▶ DATA TO EXAMINE
☆ ☆ ☆
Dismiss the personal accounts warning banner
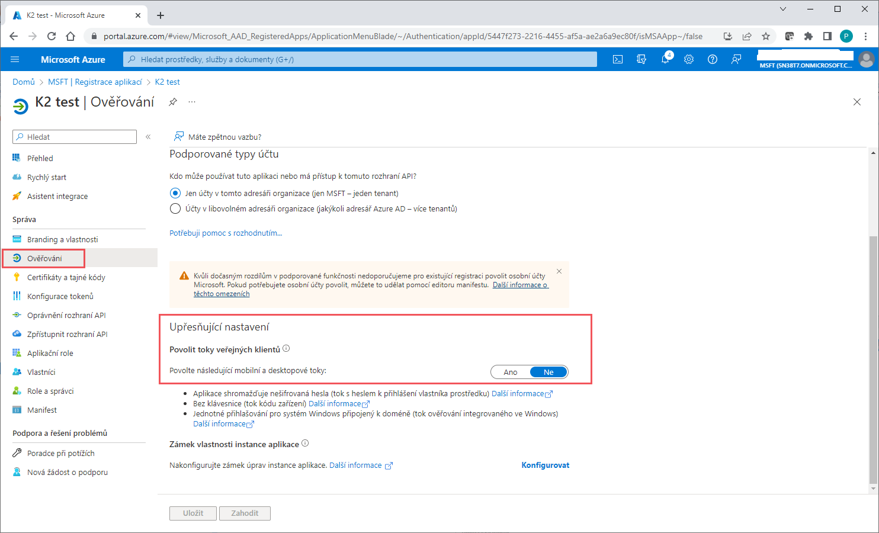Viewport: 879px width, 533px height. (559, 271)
☆ ☆ ☆
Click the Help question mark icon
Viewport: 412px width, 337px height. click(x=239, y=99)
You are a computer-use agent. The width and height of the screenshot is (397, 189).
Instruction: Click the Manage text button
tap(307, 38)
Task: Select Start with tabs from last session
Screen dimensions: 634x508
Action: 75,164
☆ ☆ ☆
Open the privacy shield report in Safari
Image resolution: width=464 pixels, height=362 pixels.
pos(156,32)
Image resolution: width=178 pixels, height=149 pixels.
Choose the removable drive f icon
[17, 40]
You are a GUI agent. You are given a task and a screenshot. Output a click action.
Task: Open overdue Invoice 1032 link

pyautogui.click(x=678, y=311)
☆ ☆ ☆
▶ EXERCISE DESCRIPTION
Each line in the data that holds the word "agent" must be copied.

▶ SOLUTION BELOW
You are a computer-use agent. The width and height of the screenshot is (397, 189).
You are a GUI agent. You are given a task and a screenshot. Output a click action.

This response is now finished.